(Rows showing where targets appear)

__________________________________________________

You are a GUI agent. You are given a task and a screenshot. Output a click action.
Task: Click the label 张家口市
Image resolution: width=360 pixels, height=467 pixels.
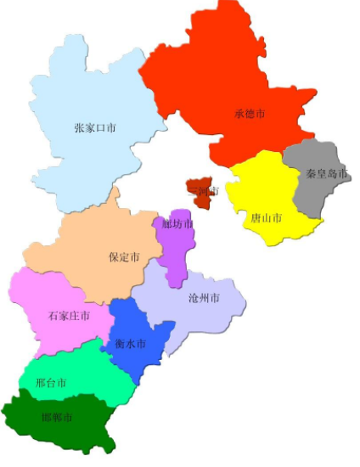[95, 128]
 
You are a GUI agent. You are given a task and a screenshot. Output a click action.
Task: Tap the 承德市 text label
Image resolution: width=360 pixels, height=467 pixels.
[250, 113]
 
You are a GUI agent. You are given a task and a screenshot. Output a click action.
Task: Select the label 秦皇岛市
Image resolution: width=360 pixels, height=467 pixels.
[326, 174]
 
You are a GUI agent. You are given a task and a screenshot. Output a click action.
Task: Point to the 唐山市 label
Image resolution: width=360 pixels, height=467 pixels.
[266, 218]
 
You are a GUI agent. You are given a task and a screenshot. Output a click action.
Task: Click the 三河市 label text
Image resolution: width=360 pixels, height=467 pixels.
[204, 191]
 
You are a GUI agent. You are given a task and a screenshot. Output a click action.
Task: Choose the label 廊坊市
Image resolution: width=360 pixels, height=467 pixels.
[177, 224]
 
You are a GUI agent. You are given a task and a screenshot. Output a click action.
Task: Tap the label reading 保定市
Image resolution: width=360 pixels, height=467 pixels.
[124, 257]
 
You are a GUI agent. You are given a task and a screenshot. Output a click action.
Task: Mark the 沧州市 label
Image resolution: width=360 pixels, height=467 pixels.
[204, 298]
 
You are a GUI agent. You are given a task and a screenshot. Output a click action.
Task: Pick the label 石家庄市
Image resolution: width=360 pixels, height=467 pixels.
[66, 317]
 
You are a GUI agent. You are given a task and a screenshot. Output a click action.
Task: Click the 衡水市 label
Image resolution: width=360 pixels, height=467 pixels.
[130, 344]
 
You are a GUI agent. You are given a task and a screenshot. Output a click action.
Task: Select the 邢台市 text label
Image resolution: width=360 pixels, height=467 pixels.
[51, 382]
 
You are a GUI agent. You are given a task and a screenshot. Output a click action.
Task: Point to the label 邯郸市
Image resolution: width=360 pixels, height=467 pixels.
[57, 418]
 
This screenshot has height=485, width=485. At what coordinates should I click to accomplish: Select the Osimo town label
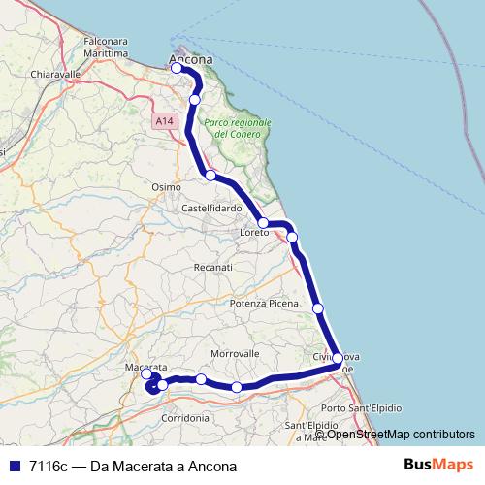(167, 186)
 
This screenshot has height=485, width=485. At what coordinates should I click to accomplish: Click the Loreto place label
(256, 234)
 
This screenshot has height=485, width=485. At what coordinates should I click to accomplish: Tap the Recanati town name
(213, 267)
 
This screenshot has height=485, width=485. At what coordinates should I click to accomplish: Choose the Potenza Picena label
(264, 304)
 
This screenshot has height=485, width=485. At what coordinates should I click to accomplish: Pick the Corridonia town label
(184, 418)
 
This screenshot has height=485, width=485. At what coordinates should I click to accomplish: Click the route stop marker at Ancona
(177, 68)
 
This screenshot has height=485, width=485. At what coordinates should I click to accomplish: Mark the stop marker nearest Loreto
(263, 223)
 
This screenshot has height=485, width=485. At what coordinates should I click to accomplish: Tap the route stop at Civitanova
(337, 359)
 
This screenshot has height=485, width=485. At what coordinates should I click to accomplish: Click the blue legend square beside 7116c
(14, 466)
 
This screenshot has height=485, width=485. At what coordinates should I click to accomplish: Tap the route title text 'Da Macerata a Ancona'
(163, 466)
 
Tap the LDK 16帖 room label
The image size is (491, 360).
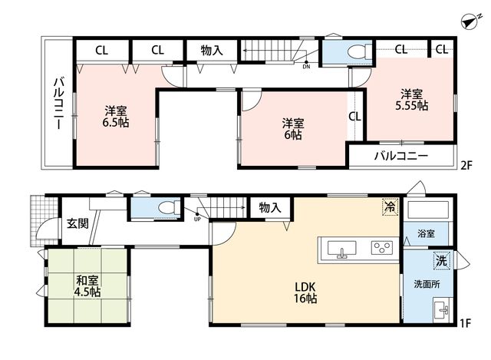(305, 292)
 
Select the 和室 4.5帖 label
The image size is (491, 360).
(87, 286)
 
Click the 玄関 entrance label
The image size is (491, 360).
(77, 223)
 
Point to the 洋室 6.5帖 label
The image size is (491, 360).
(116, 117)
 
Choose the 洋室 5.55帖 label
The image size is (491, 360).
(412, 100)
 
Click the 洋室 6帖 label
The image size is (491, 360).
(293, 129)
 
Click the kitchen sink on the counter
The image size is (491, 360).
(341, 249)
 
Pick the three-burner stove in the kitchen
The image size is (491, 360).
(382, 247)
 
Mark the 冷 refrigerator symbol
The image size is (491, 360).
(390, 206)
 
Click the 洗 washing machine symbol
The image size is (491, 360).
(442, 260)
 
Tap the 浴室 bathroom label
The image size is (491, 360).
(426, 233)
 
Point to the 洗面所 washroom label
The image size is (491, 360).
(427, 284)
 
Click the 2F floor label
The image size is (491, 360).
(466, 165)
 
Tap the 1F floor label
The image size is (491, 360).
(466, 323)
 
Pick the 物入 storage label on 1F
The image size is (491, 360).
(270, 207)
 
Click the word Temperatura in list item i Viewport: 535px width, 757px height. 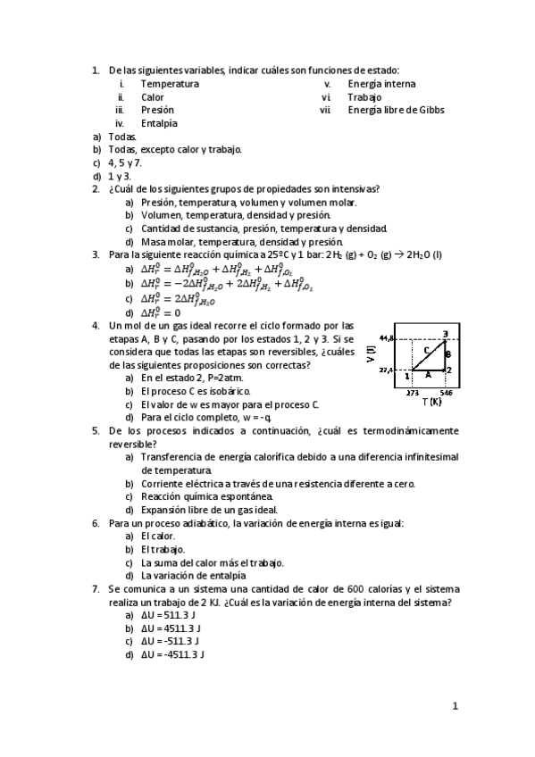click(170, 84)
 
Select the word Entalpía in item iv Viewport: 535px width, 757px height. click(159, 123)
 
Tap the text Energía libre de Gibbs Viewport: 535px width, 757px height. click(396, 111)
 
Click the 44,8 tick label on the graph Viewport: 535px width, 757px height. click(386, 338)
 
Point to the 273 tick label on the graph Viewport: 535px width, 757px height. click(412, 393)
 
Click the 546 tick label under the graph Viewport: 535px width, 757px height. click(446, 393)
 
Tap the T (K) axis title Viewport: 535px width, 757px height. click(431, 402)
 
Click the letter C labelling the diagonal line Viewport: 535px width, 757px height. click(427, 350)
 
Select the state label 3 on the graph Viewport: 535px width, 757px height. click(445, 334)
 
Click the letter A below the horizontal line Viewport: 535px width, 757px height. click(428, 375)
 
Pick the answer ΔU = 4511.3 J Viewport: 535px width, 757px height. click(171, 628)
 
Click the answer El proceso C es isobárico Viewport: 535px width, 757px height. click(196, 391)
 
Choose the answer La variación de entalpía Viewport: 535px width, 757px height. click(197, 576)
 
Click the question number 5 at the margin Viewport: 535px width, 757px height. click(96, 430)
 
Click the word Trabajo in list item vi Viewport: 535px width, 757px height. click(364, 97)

__________________________________________________

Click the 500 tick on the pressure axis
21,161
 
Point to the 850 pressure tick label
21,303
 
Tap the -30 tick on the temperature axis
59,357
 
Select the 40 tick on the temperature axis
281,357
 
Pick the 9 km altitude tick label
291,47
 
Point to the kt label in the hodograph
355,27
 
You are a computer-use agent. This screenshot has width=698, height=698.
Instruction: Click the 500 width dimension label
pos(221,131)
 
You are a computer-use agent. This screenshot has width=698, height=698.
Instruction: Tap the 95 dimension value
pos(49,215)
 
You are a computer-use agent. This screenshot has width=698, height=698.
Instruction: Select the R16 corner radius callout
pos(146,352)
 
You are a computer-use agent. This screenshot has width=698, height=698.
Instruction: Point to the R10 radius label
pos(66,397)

__________________________________________________

» Short problem
Put everything in the rows above, from the line containing "Point to the kt label in the hodograph" down to the line containing "pos(221,131)", into a JSON list of strings with one string per line and blank lines left out.

» Answer in full
[
  "Point to the kt label in the hodograph",
  "355,27",
  "You are a computer-use agent. This screenshot has width=698, height=698.",
  "Instruction: Click the 500 width dimension label",
  "pos(221,131)"
]